Quelles sont les différentes sources de revenus patrimoniales à la retraite ?

Le but de cet article est de faire un tour d’horizon des différentes sources patrimoniales de revenus complémentaires dont vous pouvez disposer pour votre retraite ; Ne seront donc pas ici traités le régime générale, ni les complémentaires retraites usuelles (AGIRC, ARRCO).

Il existe différents investissements dirigés vers l’obtention d’un complément de revenus.

Les revenus d’origine immobilière

L’immobilier a toujours été le moyen d’obtenir du complément de revenus sur le long terme ce qui s’applique très bien à la retraite. Les revenus associés sont des revenus fonciers ce qui inclut aussi bien les loyers que vous percevez, que les dividendes de parts de Sociétés Civiles de Placement Immobilier (SCPI).

La fiscalité classique associée est celle du barème progressif d’imposition sur le revenu net de charges déductibles, auquel on ajoute 15.5% de prélèvements sociaux.

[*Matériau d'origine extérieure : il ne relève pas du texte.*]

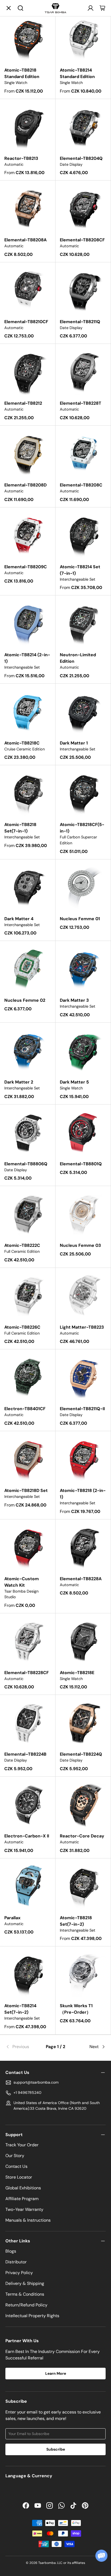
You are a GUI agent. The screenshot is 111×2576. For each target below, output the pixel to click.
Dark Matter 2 (18, 1082)
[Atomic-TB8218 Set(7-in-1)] (27, 793)
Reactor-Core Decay (82, 1836)
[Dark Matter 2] (27, 1050)
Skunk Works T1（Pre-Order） (76, 2009)
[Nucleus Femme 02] (27, 968)
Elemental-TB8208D (25, 485)
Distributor (16, 2262)
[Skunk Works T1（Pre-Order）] (83, 1974)
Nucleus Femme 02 (24, 1000)
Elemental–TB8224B (25, 1754)
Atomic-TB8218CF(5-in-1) (82, 828)
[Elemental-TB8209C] (27, 535)
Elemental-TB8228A (81, 1579)
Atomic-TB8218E (77, 1672)
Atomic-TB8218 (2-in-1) (83, 1494)
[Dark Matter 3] (83, 968)
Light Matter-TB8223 (82, 1327)
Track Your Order (22, 2145)
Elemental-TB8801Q (81, 1164)
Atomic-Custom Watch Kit (21, 1582)
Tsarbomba (47, 2563)
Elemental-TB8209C (25, 567)
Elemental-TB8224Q (81, 1754)
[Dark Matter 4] (27, 887)
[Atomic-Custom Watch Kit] (27, 1547)
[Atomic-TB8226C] (27, 1295)
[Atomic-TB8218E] (83, 1641)
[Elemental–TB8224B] (27, 1722)
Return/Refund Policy (26, 2305)
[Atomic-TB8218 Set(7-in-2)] (83, 1886)
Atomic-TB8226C (22, 1327)
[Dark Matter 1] (83, 711)
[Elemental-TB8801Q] (83, 1132)
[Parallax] (27, 1886)
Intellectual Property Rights (32, 2316)
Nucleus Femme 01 (80, 919)
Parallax (12, 1918)
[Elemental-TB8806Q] (27, 1132)
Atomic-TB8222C (22, 1245)
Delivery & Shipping (24, 2283)
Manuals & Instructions (28, 2220)
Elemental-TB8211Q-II (82, 1408)
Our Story (14, 2155)
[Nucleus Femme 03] (83, 1213)
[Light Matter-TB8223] (83, 1295)
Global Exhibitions (23, 2188)
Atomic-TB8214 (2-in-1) (27, 658)
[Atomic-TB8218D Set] (27, 1458)
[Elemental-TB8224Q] (83, 1722)
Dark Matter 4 (18, 919)
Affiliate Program (22, 2198)
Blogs (10, 2251)
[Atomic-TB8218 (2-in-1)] (83, 1458)
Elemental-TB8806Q (25, 1164)
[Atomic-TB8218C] (27, 711)
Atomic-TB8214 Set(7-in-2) (20, 2009)
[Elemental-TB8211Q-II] (83, 1377)
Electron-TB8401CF (25, 1408)
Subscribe (55, 2449)
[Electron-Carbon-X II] (27, 1804)
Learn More (55, 2373)
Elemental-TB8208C (81, 485)
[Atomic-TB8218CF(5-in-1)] (83, 793)
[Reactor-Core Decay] (83, 1804)
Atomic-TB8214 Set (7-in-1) (80, 570)
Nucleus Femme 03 (80, 1245)
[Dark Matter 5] (83, 1050)
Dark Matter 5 (74, 1082)
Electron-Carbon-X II (26, 1836)
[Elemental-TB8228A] (83, 1547)
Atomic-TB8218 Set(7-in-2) (76, 1921)
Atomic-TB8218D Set (26, 1490)
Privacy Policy (19, 2272)
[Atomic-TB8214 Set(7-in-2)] (27, 1974)
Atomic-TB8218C (22, 743)
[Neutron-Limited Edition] (83, 623)
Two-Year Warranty (24, 2209)
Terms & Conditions (24, 2294)
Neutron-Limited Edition (78, 658)
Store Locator (18, 2177)
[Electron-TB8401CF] (27, 1377)
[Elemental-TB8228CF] (27, 1641)
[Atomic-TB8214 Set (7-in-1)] (83, 535)
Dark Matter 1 (74, 743)
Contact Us (16, 2166)
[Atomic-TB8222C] (27, 1213)
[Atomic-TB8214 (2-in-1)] (27, 623)
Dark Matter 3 (74, 1000)
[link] (22, 2047)
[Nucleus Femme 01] (83, 887)
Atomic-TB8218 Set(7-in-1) (20, 828)
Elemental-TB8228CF (26, 1672)
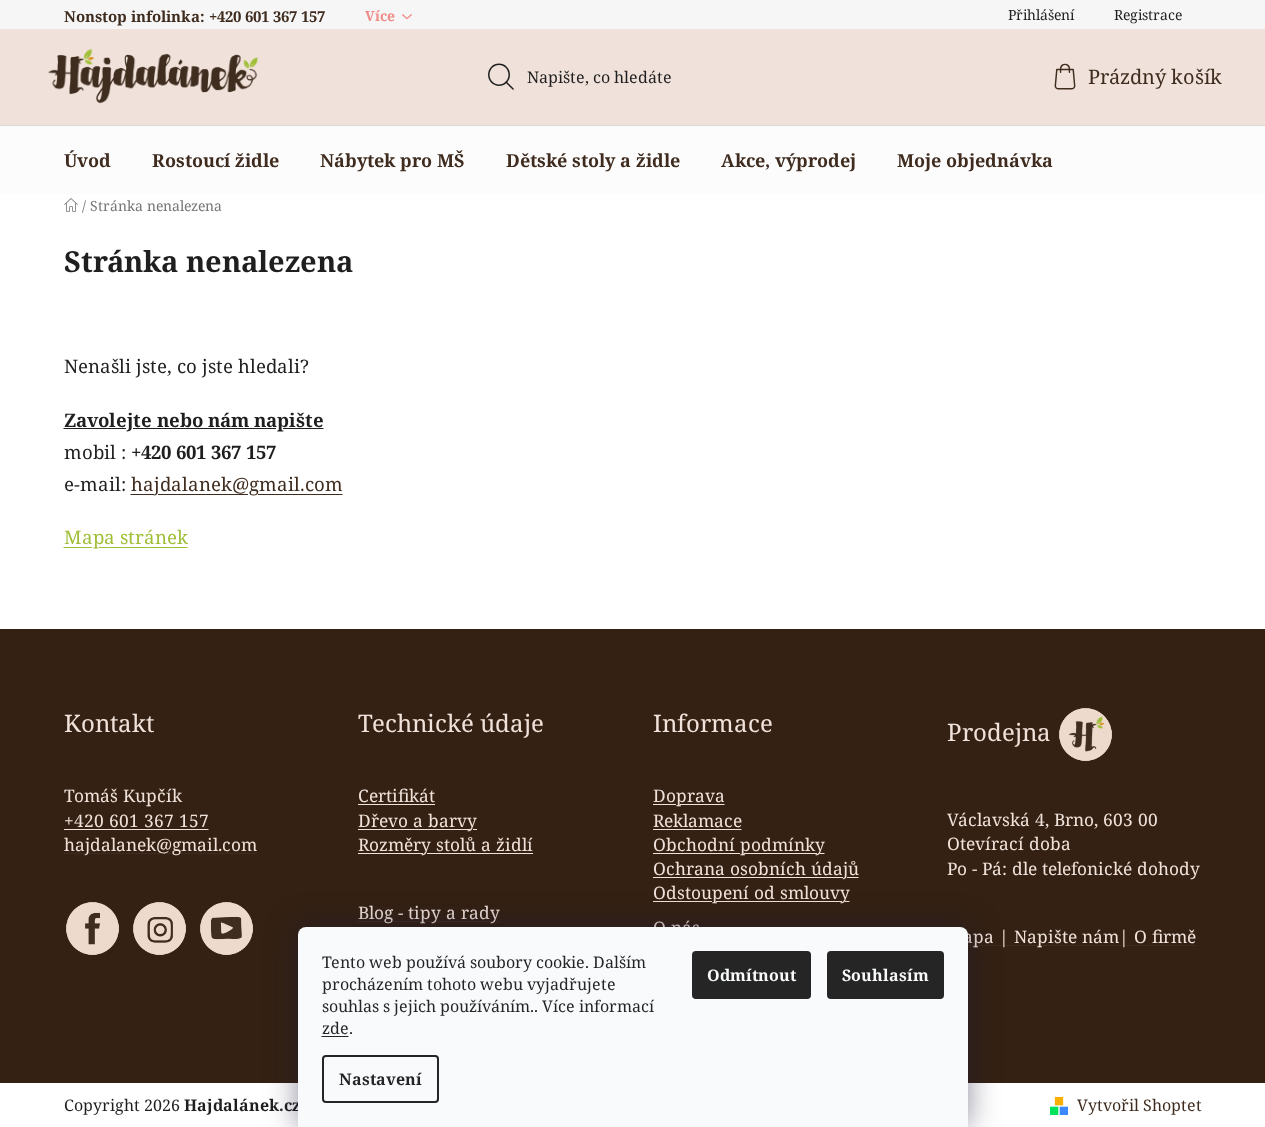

Mais il existe deux exceptions  qui sont les régimes micro-BIC et micro-foncier.

Le régime micro-BIC n’est applicable que dans le cas du « loueur en meublé non-professionnel » (LMNP), et si les recettes tirées de cet investissement sont inférieures ou égales à 32 900€. Si l’investisseur rempli cette condition alors, ses recettes LMNP bénéficient d’un abattement de 50% avant calcul de l’impôt.

Petit aparté ici sur le cas particulier du régime LMP (loueur meublé professionnel) et du LMNP avec des recettes supérieures à 32 900 €, où l’investisseur peut amortir son bien chaque année et déduire la valeur de cet amortissement de ses revenus imposables ainsi que les charges inhérentes au bien.

Le régime micro-foncier s’applique lui à l’ensemble des revenus fonciers de la personne s’ils sont inférieurs à 15 000€ par an. L’investisseur bénéficie alors d’un abattement de 30% avant calcul de  l’impôt. Il faut bien noter qu’il est impossible de bénéficier de ce régime si vous possédez de l’immobilier de défiscalisation (Scellier, Pinel, Malraux par exemple), ou avez déclaré un déficit foncier récent.

Prenez bien en compte que ses deux régimes ne permettent pas de déduire de charges (intérêts d’emprunt, charges locatives, frais divers) du montant foncier total imposable contrairement au régime classique. Vous pouvez néanmoins choisir de bénéficier du régime classique d’imposition si vous en faites la demande avant le 1er février de l’année en cours.

Par exemple, si vos charges excèdent 30% de vos recettes fonciers, il vaut mieux ne pas utiliser le micro-foncier.

Les placements financiers générateurs de rente

Il existe un panel de placements financiers dont un des objectifs est de faire bénéficier le souscripteur d’une rente de retraite. On citera l’assurance-vie, le PEA assurance (ou appelé PEA de capitalisation), le PERP, le « Madelin », le PERCO et le contrat de capitalisation.

L’intérêt ne réside pas ici dans l’énumération desdits placements qui sont expliqués de manière exhaustive dans notre livre blanc dédié (Guide pratique des produits financiers : Devenez un investisseur avisé), mais bien de se concentrer sur la nature des rentes.

Il en existe de deux types : à titre gratuit et à titre onéreux.

Les rentes à titre gratuit sont soumises à la même fiscalité que les pensions de retraite, à savoir un abattement vite plafonné de 10% avant une imposition au barème progressif de l’impôt sur le revenu.

Les rentes à titre onéreux elles bénéficient d’une fiscalité particulière qui dépend de l’âge du bénéficiaire quand il les reçoit. Le principe est de les percevoir le plus tard possible pour bénéficier d’un abattement élevé avant le calcul de l’impôt, avec un abattement maximum de 70% si le bénéficiaire à plus de 69 ans.

Sur le cas particulier de l’assurance-vie, les rentes viagères ne sont pas la seule option de complément de revenus à la retraite, il existe la possibilité de faire des retraits partiels programmés accompagnés d’une fiscalité attractive basée sur la durée de détention du contrat d’assurance. L’investisseur a tout intérêt ici à percevoir uniquement la plus-value annuelle de son contrat sous forme de revenus sans toucher au capital, intact pour une transmission future.

De même, Les contrats d’assurance-vie à « variable annuities » allouent une rente définie au moment de la souscription suivant l’âge auquel le bénéficiaire souhaite la percevoir. Peu importe l’évolution du capital détenu sur le contrat, la valeur de la rente ne changera pas, même si le sous-jacent se déprécie.

Le montant du complément de revenu perçu dépendra bien sûr du capital constitué par l’épargnant le moment venu, il est donc logique de penser que plus le rendement du placement est élevé et plus il sera important.